OBJECTIVE 1: Duplicate the portion of the passage on series starting with "We can state" and going on through "see Harmonic series.", with no changes.

EXTRACT:
The sum of a sequence of terms is called a series.
Let \((a_n)_{n\geq k}\) be a sequence starting with index \(k\). Now sum over the first \(n-k-1\) terms:
\[\begin{array}{rl} s_n =& \sum\limits_{i=k}^n a_i\\ =& \underbrace{\underbrace{\underbrace{\underbrace{a_k}_{s_k} + a_{k+1}}_{s_{k+1}}+a_{k+2}}_{s_{k+2}}+...+a_n}_{s_n} \end{array}\]
The sequence \((s_n) = (s_k, s_{k+1}, s_{k+2}, ...)\) is called an infinite series\(\sum\limits_{i=1}^\infty a_i\). If \((s_n)\) converges, its limit is called \(\sum\limits_{i=k}^\infty a_i\).
We can state that if \(\sum\limits_{i=k}^\infty a_i\) converges \(\Rightarrow (a_i)_{n\geq k}\) is a null sequence. \(\Leftarrow\) does not hold, see Harmonic series.
Examples
- \(\sum\limits_{i=1}^\infty i = 1+2+3+...\) diverges
- \(\sum\limits_{i=1}^\infty (-1)^i\) diverges, \(s_n = \sum\limits_{i=1}^n(-1)^i = \begin{cases} 0, & \text{if } n \text{ even} \\ -1, & \text{if } n \text{ odd} \end{cases}\)
- Geometric Series: \(\sum\limits_{i=1}^\infty q^i \begin{cases} |q|<1: \text{ converges to }\frac{1}{1-q} \\ |q|\geq 1: \text{ diverges} \end{cases}\)
- Leibnitz-Series: \(\sum\limits_{i=0}^\infty(-1)^i\frac{1}{2i+1}\) converges to \(\frac{\pi}{4}\)
- Alternating Harmonic series: \(\sum\limits_{i=0}^\infty(-1)^i\frac{1}{i+1}\) converges to \(\ln 2\)
- \(\sum\limits_{i=1}^\infty\frac{1}{2^i}\)

OBJECTIVE 2: Set down the lines of the listing below, starting with the line with "Describe the element at coordinates (261, 529)" and going on through the line with "What are the", without any changes.

THE DATA:
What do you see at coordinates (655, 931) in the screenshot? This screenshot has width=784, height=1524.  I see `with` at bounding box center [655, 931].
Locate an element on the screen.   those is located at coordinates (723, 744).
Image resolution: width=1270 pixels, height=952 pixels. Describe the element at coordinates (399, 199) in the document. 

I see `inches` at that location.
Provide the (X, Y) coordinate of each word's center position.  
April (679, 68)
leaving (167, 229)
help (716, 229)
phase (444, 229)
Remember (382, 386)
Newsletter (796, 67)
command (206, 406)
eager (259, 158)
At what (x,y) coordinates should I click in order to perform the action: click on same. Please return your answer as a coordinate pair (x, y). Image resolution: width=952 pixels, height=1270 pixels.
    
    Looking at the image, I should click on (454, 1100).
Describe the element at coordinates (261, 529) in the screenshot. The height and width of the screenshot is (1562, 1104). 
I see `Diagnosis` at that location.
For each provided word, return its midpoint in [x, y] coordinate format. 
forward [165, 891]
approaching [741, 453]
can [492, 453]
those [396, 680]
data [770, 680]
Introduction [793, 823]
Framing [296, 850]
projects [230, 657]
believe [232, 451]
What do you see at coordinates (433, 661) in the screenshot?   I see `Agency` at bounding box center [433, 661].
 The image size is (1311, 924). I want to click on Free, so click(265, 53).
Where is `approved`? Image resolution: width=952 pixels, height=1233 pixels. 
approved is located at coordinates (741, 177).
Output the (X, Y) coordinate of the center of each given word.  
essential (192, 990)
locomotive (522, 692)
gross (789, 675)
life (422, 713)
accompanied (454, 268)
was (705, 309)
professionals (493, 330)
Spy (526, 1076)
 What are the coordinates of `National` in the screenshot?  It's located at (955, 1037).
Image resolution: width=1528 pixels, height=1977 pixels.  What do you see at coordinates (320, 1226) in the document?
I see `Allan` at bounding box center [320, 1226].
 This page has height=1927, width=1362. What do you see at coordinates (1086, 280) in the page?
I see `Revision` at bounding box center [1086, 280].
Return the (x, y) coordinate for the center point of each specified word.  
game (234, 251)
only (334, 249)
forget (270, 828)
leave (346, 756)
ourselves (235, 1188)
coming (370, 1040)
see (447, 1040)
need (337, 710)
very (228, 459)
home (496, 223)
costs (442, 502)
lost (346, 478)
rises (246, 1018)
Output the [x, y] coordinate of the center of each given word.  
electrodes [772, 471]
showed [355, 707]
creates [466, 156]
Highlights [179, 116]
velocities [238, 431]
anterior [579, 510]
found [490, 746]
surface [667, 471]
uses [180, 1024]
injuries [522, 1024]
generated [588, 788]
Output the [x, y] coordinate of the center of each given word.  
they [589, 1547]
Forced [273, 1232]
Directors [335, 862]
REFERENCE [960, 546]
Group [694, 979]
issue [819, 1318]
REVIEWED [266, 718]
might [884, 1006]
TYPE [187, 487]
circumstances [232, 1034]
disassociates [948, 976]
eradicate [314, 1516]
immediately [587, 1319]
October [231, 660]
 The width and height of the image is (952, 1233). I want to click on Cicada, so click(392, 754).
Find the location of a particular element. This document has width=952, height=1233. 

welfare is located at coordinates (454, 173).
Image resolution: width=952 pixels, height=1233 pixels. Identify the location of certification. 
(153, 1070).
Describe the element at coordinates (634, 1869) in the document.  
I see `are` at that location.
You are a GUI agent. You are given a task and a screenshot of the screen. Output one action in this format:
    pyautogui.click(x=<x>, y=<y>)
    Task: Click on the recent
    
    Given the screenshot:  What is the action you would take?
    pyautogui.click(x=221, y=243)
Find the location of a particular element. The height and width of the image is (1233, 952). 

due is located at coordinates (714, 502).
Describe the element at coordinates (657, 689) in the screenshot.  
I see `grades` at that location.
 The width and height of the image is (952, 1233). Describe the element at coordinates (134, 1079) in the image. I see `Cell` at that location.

FULL SOLUTION 1:
We can state that if \(\sum\limits_{i=k}^\infty a_i\) converges \(\Rightarrow (a_i)_{n\geq k}\) is a null sequence. \(\Leftarrow\) does not hold, see Harmonic series.

FULL SOLUTION 2:
Describe the element at coordinates (261, 529) in the screenshot. The height and width of the screenshot is (1562, 1104). 
I see `Diagnosis` at that location.
For each provided word, return its midpoint in [x, y] coordinate format. 
forward [165, 891]
approaching [741, 453]
can [492, 453]
those [396, 680]
data [770, 680]
Introduction [793, 823]
Framing [296, 850]
projects [230, 657]
believe [232, 451]
What do you see at coordinates (433, 661) in the screenshot?   I see `Agency` at bounding box center [433, 661].
 The image size is (1311, 924). I want to click on Free, so click(265, 53).
Where is `approved`? Image resolution: width=952 pixels, height=1233 pixels. 
approved is located at coordinates (741, 177).
Output the (X, Y) coordinate of the center of each given word.  
essential (192, 990)
locomotive (522, 692)
gross (789, 675)
life (422, 713)
accompanied (454, 268)
was (705, 309)
professionals (493, 330)
Spy (526, 1076)
 What are the coordinates of `National` in the screenshot?  It's located at (955, 1037).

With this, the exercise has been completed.